You found a spot where deer signs and movement are ideal for hunting, but is your treestand in the right tree?
Many hunters spend the offseason studying their scouting apps, such as HuntStand, trying to narrow down the right spot to hang this year’s stands. After finding a good spot location, the fine-tuning efforts of scouting begin. Many hunters use their trail cameras, feed supplements, and spend a lot of time on foot, looking for the signs of where their next trophy buck is spending the most time.
As the season progresses, the number of deer signs, such as scrapes, rubs, and well-traveled trails, begin appearing, allowing hunters to gain more knowledge of where the best locations to get within bow range of a trophy buck could be. Hunters often find suitable locations yet never succeed because their stand is in the wrong tree. Many are guilty of finding a well-used scrape or high-traffic travel route and rush to place a stand in the nearest tree. When it is time to hunt, they sadly realize that they are not in the right spot due to many factors that could have been avoided if they had considered a few details of their stand placement.
One of the number one mistakes many bow hunters make when hanging their treestands is wind direction. It is vital to consider if the wind direction will be in your favor, where deer will most likely enter and exit the area, what the thermals will be like on morning hunts versus evening hunts, and if there is any reason to cause deer to travel downwind of your stand location. All these factors should be considered before choosing the proper stand location.

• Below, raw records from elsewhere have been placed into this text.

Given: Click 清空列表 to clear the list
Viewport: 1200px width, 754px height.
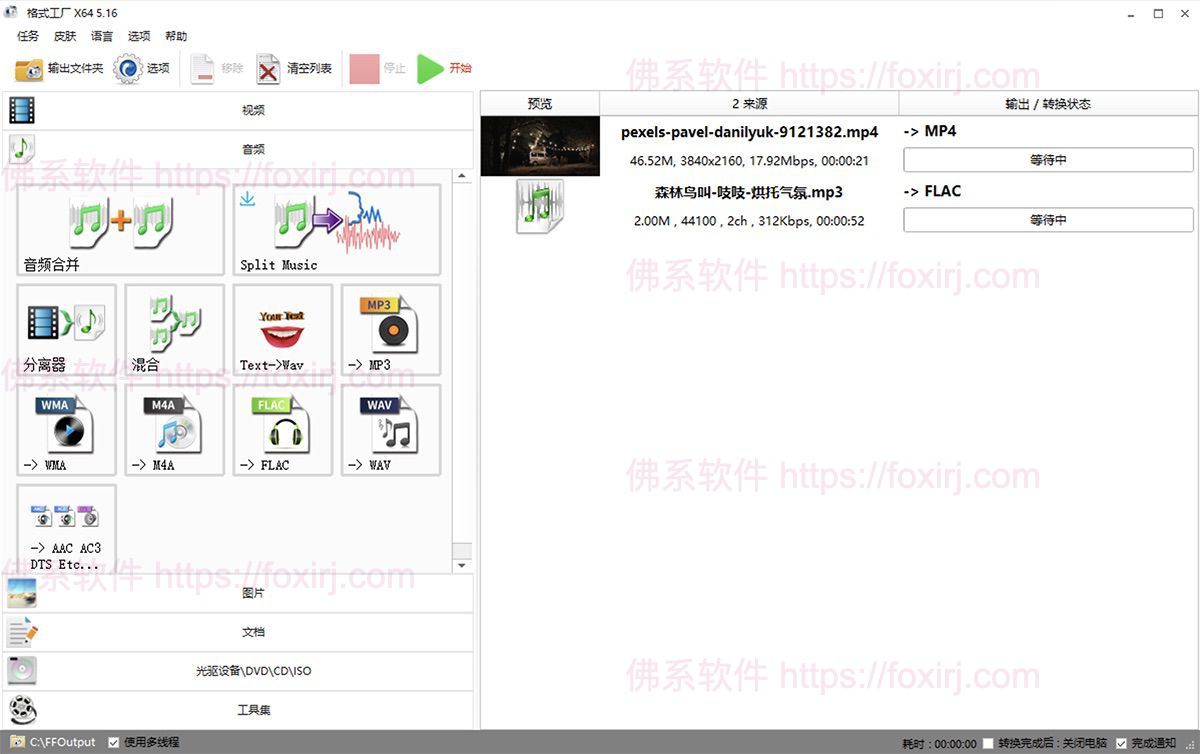Looking at the screenshot, I should click(294, 68).
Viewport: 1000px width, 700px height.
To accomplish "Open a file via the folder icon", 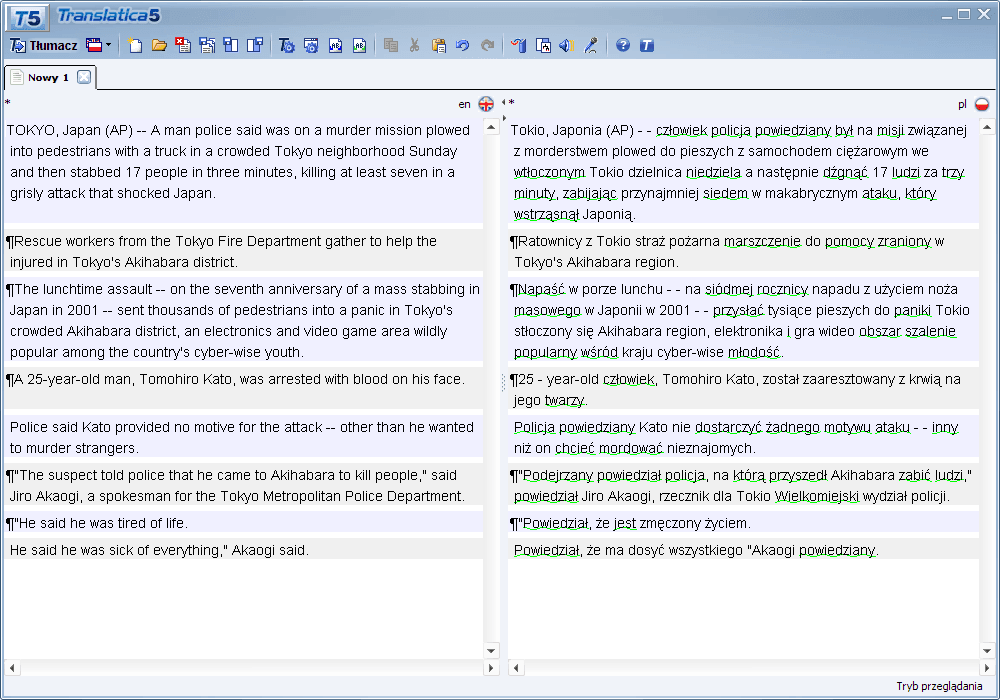I will pos(159,46).
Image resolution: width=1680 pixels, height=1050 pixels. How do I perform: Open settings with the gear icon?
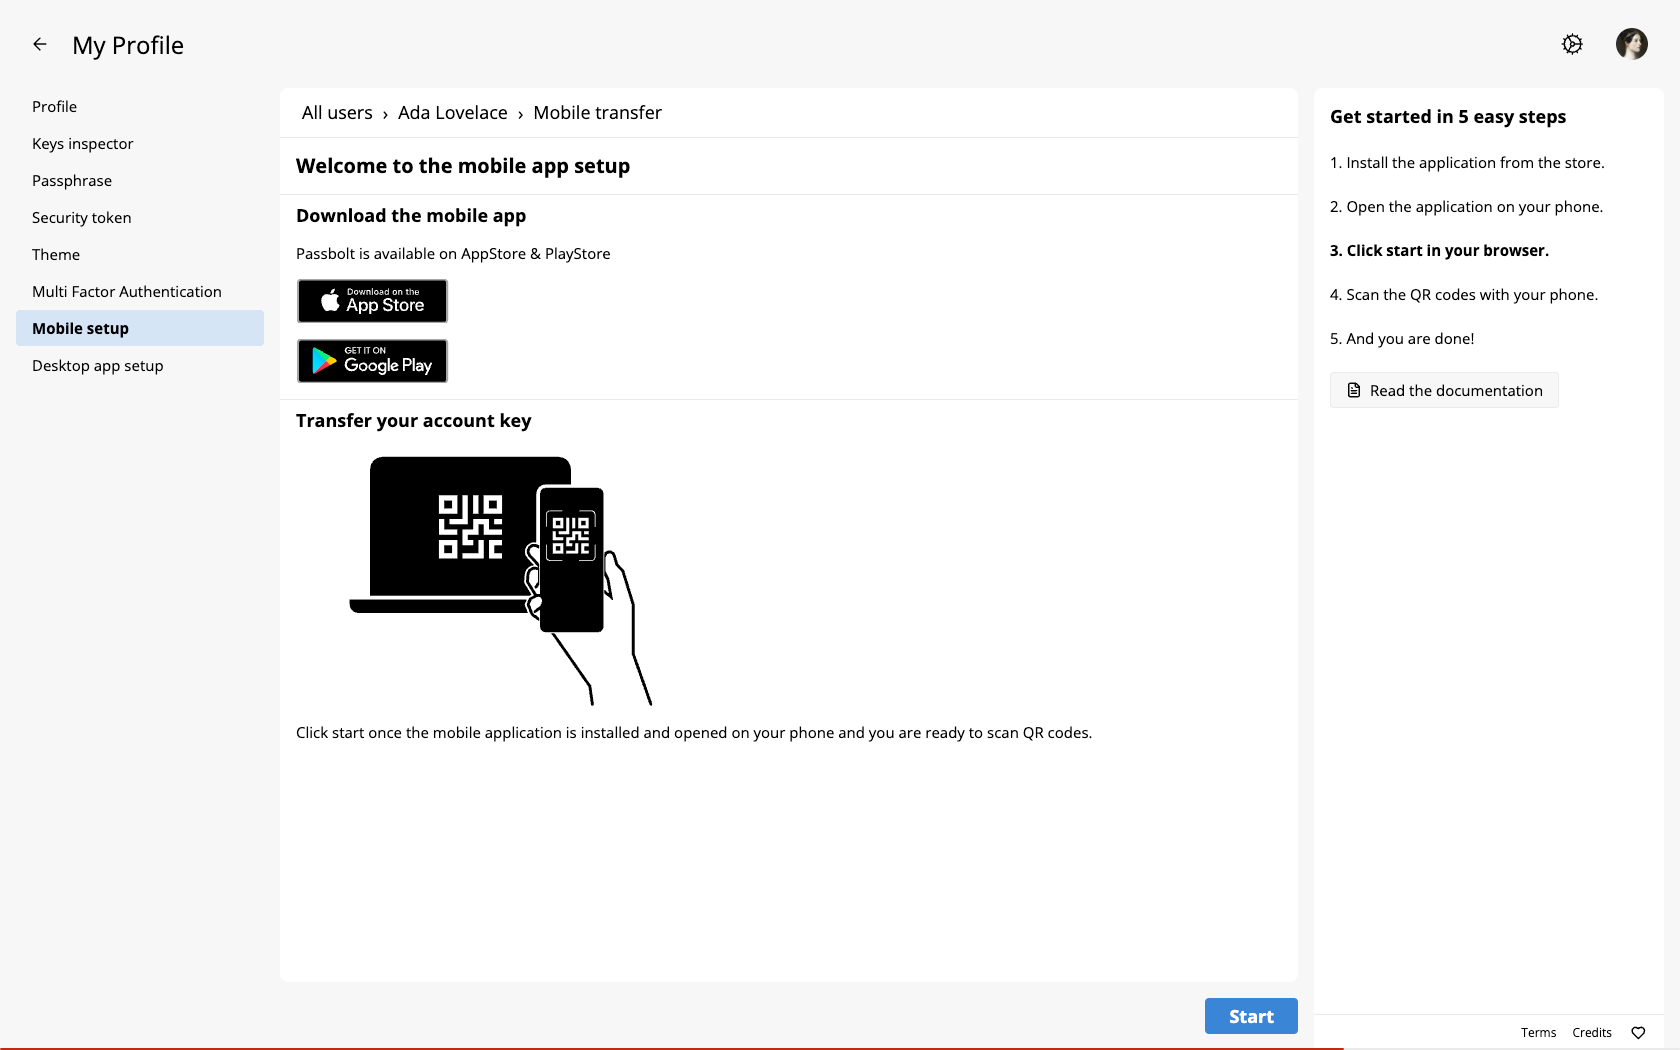1571,44
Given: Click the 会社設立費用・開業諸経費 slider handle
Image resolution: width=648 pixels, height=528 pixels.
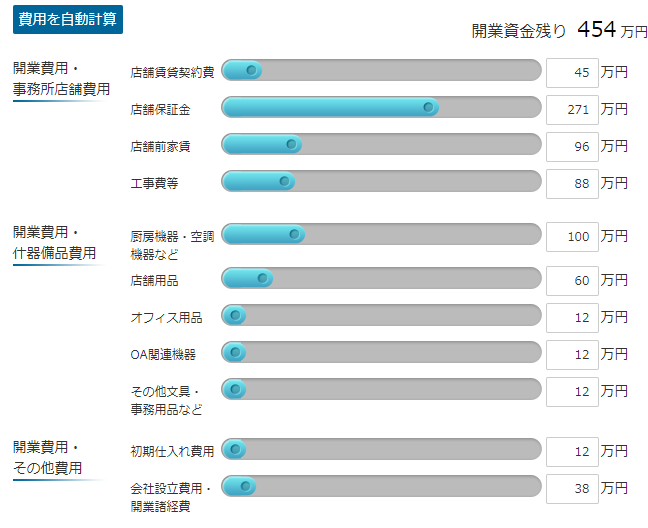Looking at the screenshot, I should [245, 486].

Better understanding the most likely scenarios, including human scent being the primary concern, helps lower the chance that a deer will be spooked by the hunter and ruin their stand location during the middle of the season.
Enter And Exit Routes To Your Stand
Having the wrong entry and exit routes to and from your stand location can ruin a hunt quickly. As with wind direction details, many factors must be considered before you hang a treestand. Will your scent be blowing downwind of where deer are most likely staying? Are you crossing any travel routes or walking near scrapes or rubs? Having a deer smell you or where you have been before the hunt begins can devastate a hunter’s game plan.
Another critical factor, besides avoiding being smelled, is not being seen also. When walking to your stand, can deer see you? Are you silhouetted? Do deer avoid specific areas because they know you are headed there?
Once an excellent place to hunt has been secured and an excessive amount of deer signs has been found, the next step is to learn as much as possible about the surroundings and how every move the hunter makes before and after the hunt will affect the chances of success.
Are You Concealed After Getting In Your Stand
Sunlight and cover are some of the most critical factors in determining the proper time to be in the tree hunting. After determining where the wind directions will be and what side of the trail, deer sign, food source, or water you need to be on, next is determining if you have enough cover and where the sun will be hitting you at specific times of the day.
Nothing is worse than waiting for an hour or two after daylight, knowing that a deer will walk out at any moment when suddenly you realize that the sun is peaking through the timber and shining directly on your stand. If you make any sudden moves, a deer will most likely pick you out of the tree. Hence, add sun location to the list of factors before you hang your stand. For the best concealment, ideally, you want the sun at your back during the peak movement times. When the sun is behind you, a deer can look in your direction without having the ability to pick you out.
Sunlight can be critical to staying concealed while in the stand. It is vital to wear a complete setup of camouflage, including a facemask and gloves to hide all exposed skin. However, camouflage cannot work to its maximum potential without mother nature’s help. It is vital to have plenty of cover behind and around you, to prevent deer from seeing your movements. Remembering what your area will look like in different parts of the season is vital. Often, hunters assume their stand site is well concealed when they hang them in July or August while leaves are fully grown. Unfortunately, later in the fall, when leaves have changed colors or have begun to fall to the forest floor, the stand site is now left in the wide open. To prevent being seen later in the year, cut branches or use larger trees as a backdrop instead of only relying upon leaves for cover.
Bowhunting whitetail deer can be challenging. Getting within archery range of a mature buck can be even more complicated, which is why when hunters are talking about treestand placement, every scouting technique available should be done to ensure they are given the most significant chance at a shot when a buck finally comes through. If you thought setting a stand was as easy as finding deer and hanging the stand, sadly, you are mistaken. Instead, spend every effort determining proper wind direction, the course in which you go to and from your stand, and being hidden when you’re hunting, and your chances of success will flourish.